- Headquarters: Oxford
- Country: United Kingdom
- Affiliation: Student Scout and Guide Organisation
- Website ousgg.org.uk

= Oxford University Scout and Guide Group =

The Oxford University Scout and Guide Group (OUSGG) is the oldest student Scout and Guide club in the United Kingdom, having been founded in 1919. When Rover Scouts were part of Scouting in the UK, the Group included a Rover Crew, the 13th Oxford. The stated aim of the group is to enable members of the University of Oxford to “maintain, acquire, or renew an interest in the Scout and Guide Movements”.

== History ==

The group was founded in 1919 under the name of "O.U.B.P. Scout Club", with the first formal meeting held on 24 November that year. Women were first admitted to OUSGG the following year. For a number of years, the Club ran in parallel with Oxford University Rover Crew and Oxford University Girl Guide Club, until 1939, when these merged into the Scout group. In 1940 the O.U. Guide Club was reformed, though it turned out it had never officially disbanded.
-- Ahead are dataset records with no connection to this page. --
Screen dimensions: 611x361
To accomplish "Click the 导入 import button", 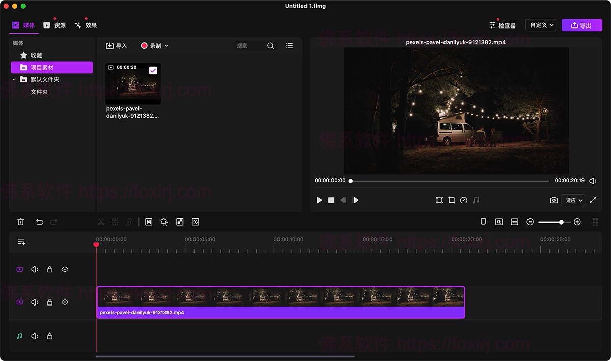I will point(117,46).
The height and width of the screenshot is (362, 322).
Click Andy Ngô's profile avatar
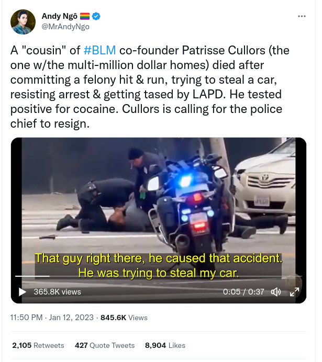tap(24, 21)
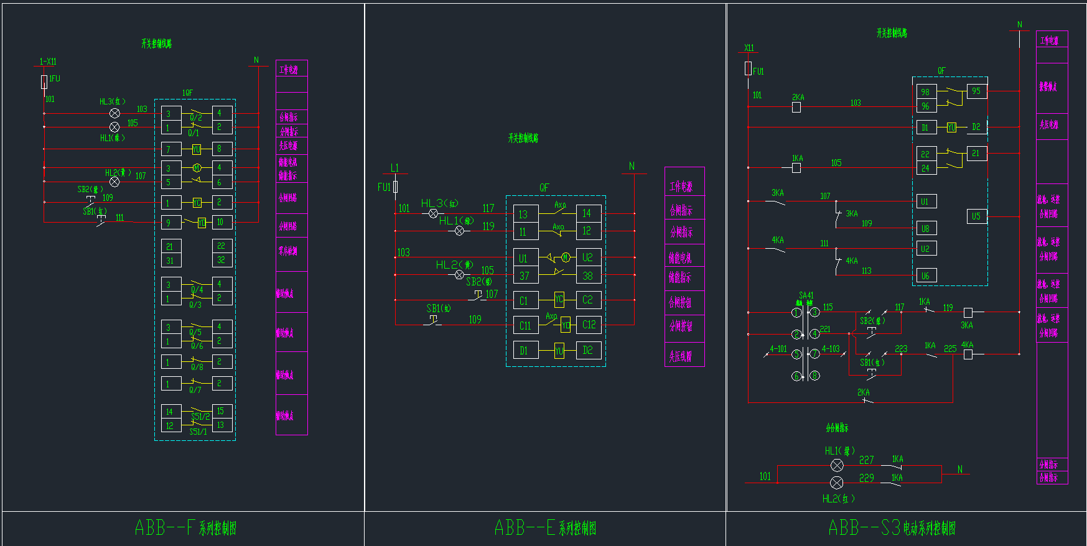The image size is (1087, 546).
Task: Click the 3KA relay coil box after wire 119
Action: 968,312
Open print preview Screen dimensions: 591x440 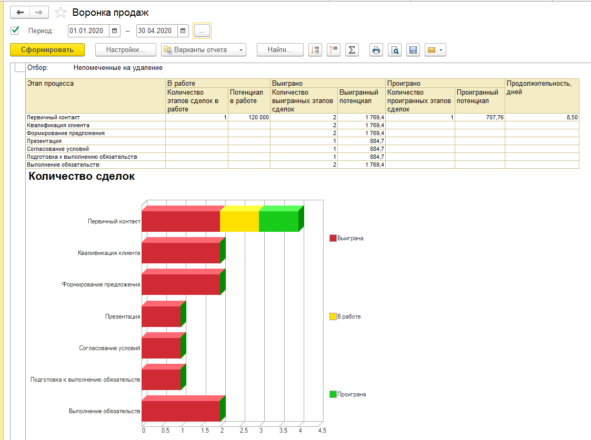(394, 50)
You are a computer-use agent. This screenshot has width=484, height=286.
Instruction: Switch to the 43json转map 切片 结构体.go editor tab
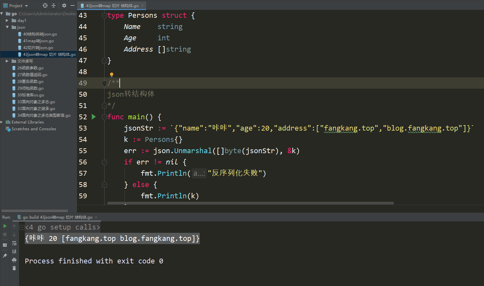coord(111,5)
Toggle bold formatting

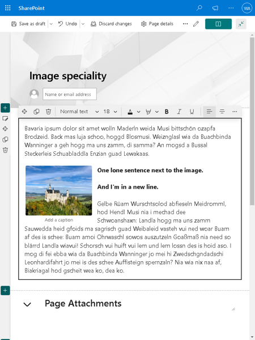point(167,112)
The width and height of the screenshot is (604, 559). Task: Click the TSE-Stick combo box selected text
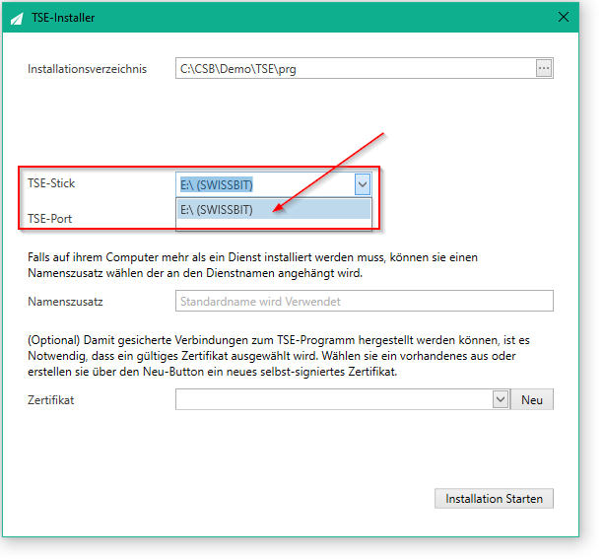pyautogui.click(x=217, y=185)
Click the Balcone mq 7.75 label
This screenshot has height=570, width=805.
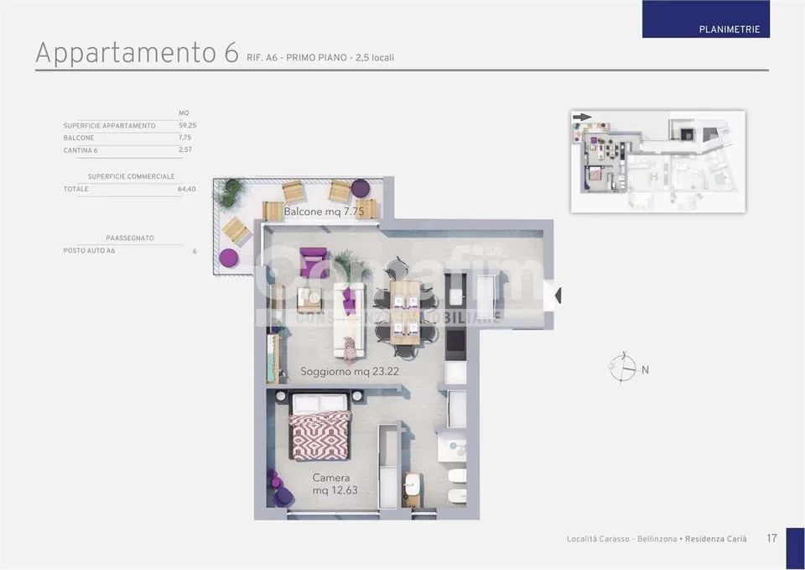pyautogui.click(x=324, y=212)
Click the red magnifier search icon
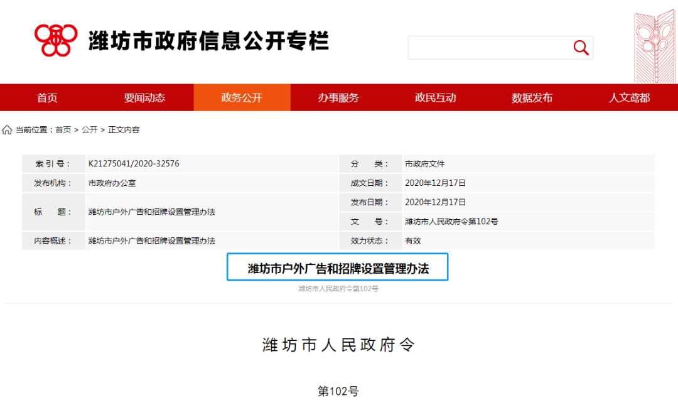 [581, 48]
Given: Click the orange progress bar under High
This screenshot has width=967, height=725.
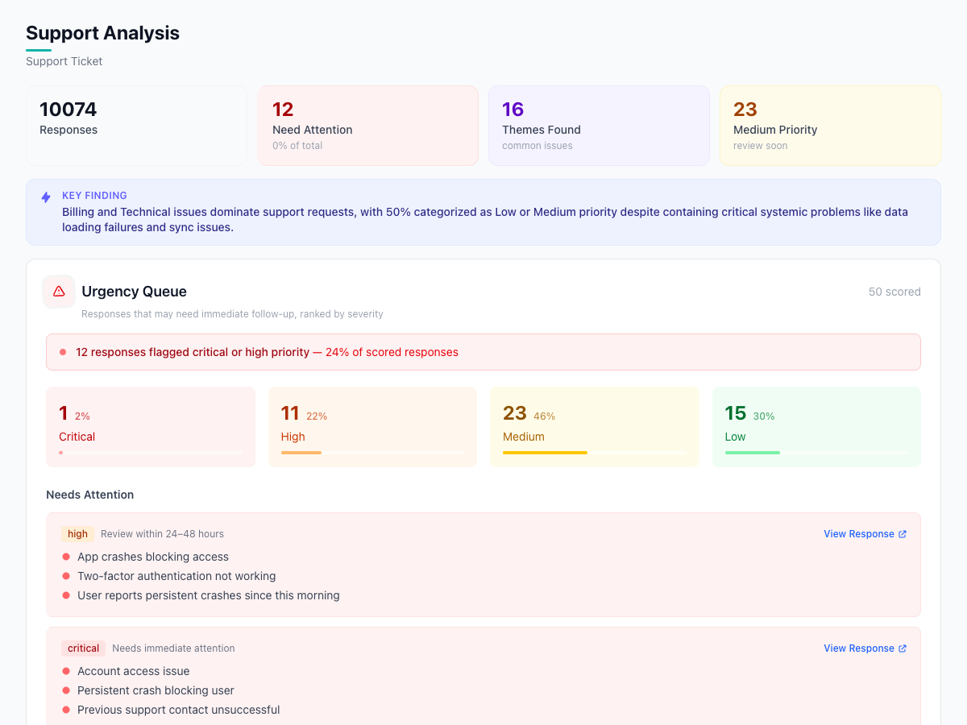Looking at the screenshot, I should click(301, 453).
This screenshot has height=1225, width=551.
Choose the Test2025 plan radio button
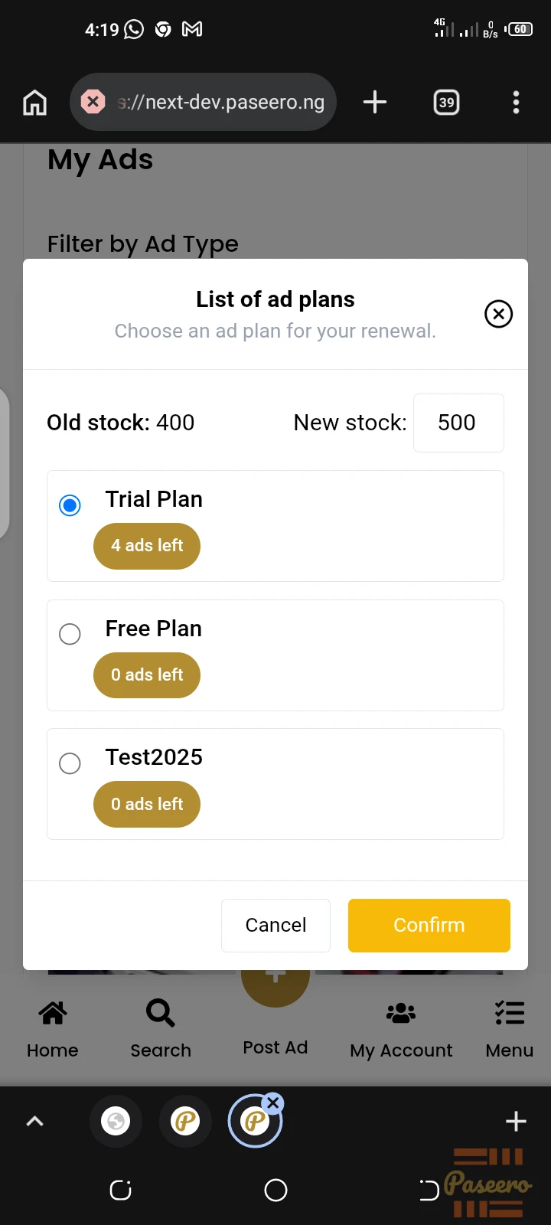pyautogui.click(x=70, y=763)
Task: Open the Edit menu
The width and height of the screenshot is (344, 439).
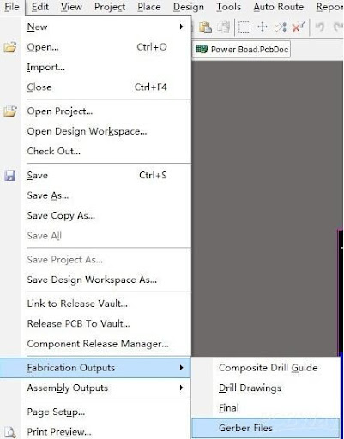Action: 40,7
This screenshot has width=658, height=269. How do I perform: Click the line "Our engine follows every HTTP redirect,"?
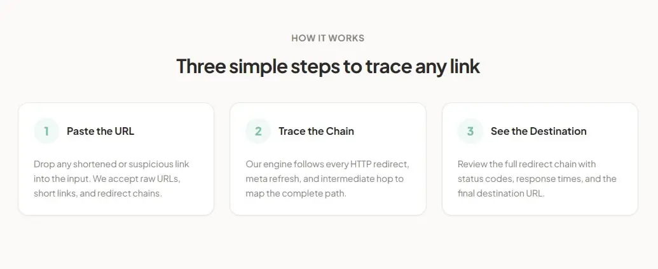click(327, 164)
Missing records make the exact tracking of various mergers and separations between the Rover, Scout, and Guide groups difficult, but the name Oxford University Scout and Guide Group was officially accepted when the group constitution was rewritten in 1962.

For 50 years the Group camped in the Easter vacation, and the late summer vacation, at the Ennerdale Scout Camp of the Cumbria Scout Country.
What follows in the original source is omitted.